Volume 16 Supplement 1
Differential temporal activation of oxy- and deoxy-hemodynamic signals in optical imaging using functional near-infrared spectroscopy (fNIRS)
© Tam and Zouridakis 2015
Published: 18 December 2015
Optical imaging of the brain based on near-infrared spectroscopy (NIRS) can provide real-time measurements of the hemodynamic signals that represent metabolic demands of the underlying neural tissues. Functional imaging based on NIRS (fNIRS) can detect both oxy-hemoglobin (oxy-Hb) and deoxy-hemoglobin (deoxy-Hb) levels related to neural metabolic activity, whereas BOLD fMRI (blood-oxygen-level dependent functional magnetic resonance imaging) can only detect signals related to deoxy-Hb. Thus, during task execution, only fNIRS can determine the differential temporal activation/deactivation of oxy-Hb and deoxy-Hb hemodynamic signals as the blood-oxygen demand changes. We have previously shown that as metabolic demand increases, temporal changes in oxy-Hb and deoxy-Hb levels can be temporally decoupled (i.e., oxy-Hb level can decrease while deoxy-Hb level increases) rather than being coupled, in which case both would increase or decrease simultaneously [1–5]. In order to account for the observed differential temporal decoupling of oxy-Hb and deoxy-Hb levels, we hypothesize that as oxygen demand increases, the delivery of blood oxygen cannot keep up with the demand of the neural tissues, resulting in decreased oxy-Hb and increased deoxy-Hb levels. This study provides experimental evidence that validates the above hypothesis.
Human subjects were recruited to execute voluntary arm movements in orthogonal directions to exert different oxygen demands onto the motor cortex. The hemodynamic activities were recorded from the motor cortex using fNIRS, while the subjects executed predefined arm movements. The oxy-Hb and deoxy-Hb levels were computed from the NIRS optical signals using the modified Beer-Lambert law .
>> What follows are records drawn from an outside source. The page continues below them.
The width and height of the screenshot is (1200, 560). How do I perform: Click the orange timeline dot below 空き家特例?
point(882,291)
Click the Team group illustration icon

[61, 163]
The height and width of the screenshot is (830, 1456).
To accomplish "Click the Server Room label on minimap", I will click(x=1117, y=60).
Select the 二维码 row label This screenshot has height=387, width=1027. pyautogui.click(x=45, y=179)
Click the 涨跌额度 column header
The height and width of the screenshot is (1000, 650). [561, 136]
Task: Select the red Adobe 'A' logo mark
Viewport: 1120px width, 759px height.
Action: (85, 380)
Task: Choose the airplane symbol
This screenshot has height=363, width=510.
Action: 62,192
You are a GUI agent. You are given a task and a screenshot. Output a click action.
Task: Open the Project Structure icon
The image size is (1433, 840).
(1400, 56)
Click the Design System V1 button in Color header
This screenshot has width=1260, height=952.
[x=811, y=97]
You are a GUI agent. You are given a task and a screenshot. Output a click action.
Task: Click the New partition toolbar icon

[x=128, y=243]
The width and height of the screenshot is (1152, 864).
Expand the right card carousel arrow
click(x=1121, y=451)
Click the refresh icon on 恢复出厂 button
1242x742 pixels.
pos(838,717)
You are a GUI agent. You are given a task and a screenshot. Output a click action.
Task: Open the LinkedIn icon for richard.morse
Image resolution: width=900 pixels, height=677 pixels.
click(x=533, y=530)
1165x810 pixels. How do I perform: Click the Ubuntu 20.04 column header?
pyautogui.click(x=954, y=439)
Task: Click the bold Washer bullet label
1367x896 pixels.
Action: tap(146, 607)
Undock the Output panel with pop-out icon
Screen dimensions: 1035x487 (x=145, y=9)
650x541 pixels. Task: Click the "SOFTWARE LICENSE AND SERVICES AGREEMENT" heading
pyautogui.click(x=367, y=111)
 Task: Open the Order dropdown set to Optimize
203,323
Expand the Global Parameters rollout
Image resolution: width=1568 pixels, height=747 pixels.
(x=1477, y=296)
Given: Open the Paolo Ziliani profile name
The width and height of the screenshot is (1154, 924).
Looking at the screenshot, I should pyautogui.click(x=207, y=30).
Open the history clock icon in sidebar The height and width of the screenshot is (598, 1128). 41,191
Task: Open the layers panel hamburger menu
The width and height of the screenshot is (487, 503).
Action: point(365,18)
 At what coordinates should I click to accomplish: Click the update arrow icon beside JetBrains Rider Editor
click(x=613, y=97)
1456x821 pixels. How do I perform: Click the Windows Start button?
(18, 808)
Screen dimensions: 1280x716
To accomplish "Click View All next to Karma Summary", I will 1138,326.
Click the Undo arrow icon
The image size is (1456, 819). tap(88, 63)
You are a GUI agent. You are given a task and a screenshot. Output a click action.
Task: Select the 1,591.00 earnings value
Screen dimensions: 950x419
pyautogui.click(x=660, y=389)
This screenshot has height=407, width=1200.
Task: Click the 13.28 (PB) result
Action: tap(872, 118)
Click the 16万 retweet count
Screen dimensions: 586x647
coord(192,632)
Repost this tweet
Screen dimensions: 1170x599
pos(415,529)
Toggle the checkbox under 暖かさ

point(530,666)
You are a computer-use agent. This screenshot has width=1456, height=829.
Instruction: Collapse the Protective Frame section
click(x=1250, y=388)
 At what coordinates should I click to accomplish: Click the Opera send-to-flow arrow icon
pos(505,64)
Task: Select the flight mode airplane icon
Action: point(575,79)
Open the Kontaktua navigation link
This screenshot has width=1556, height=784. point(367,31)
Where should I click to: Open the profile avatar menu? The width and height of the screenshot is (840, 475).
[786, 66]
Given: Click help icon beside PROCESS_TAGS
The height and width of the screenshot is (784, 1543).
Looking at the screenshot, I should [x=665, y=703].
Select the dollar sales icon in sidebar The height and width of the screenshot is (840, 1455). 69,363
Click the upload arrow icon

The metabolic demands of the neural tissues are not necessarily correlated with either oxy- or deoxy-Hb alone, but they are correlated with the combination of both oxy- and deoxy-Hb. A decrease in oxy-Hb level does not necessarily imply that oxygen demand decreases. Rather, such a decrease in oxy-Hb level can be due to the rate of oxygen demand by the neural tissues that exceeds the oxygen delivery capacity of the blood vessels.